Когда красавец-брат приехал навестить Кристиану, он привез ей новые подарки. Но она равнодушно отнеслась к замечательной кукле в стиле Помпадур, модным веерам и красивым платьям. К его большому удивлению, она бросилась за своей маленькой скрипкой, которую он выиграл в карты и послал ей, почти не придав этому значения.
Кристиана встала в центре зала старинного замка, который, казалось, никогда не покидали сквозняки, несмотря на постоянно горящий камин, приложила к плечу инструмент, прижала его подбородком и сыграла прекрасную маленькую пьесу Моцарта.

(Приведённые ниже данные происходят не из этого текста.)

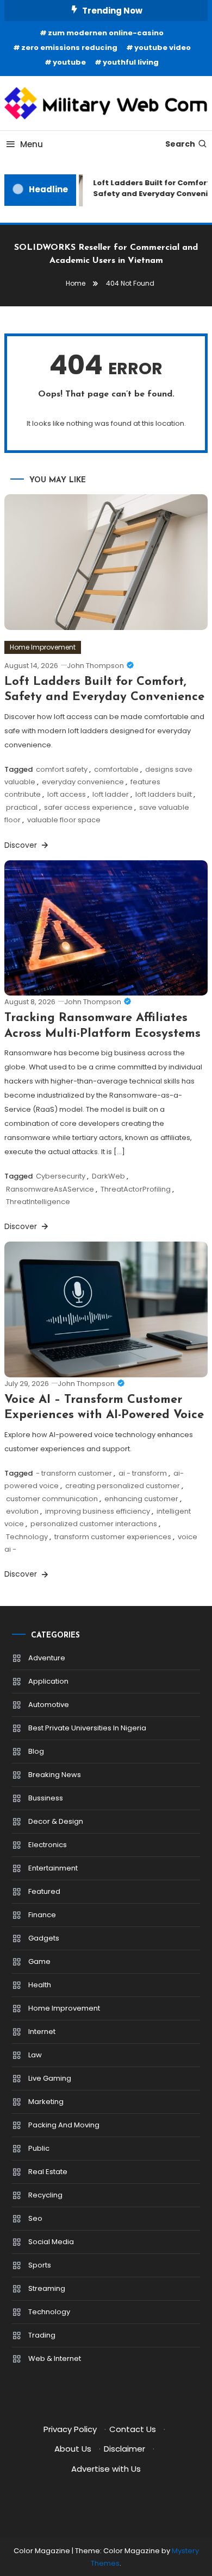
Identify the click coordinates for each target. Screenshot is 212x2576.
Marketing (46, 2101)
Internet (41, 2031)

— О чем ты думаешь? — настойчиво спрашивал Артуа. Его рот был наполнен клубникой и миндальными пирожными.
— Будем ли мы с тобой играть или есть, или ты так и будешь весь день стоять и смотреть в пространство?
— Боже мой, ты слишком груб, — спокойно ответила Кристиана, — лучше бы я пошла к мадам Альфор.
— О, мадам Альфор, — заметил Артуа, — одна из тех женщин, которые считают себя ужасно умными, не являясь таковыми на самом деле.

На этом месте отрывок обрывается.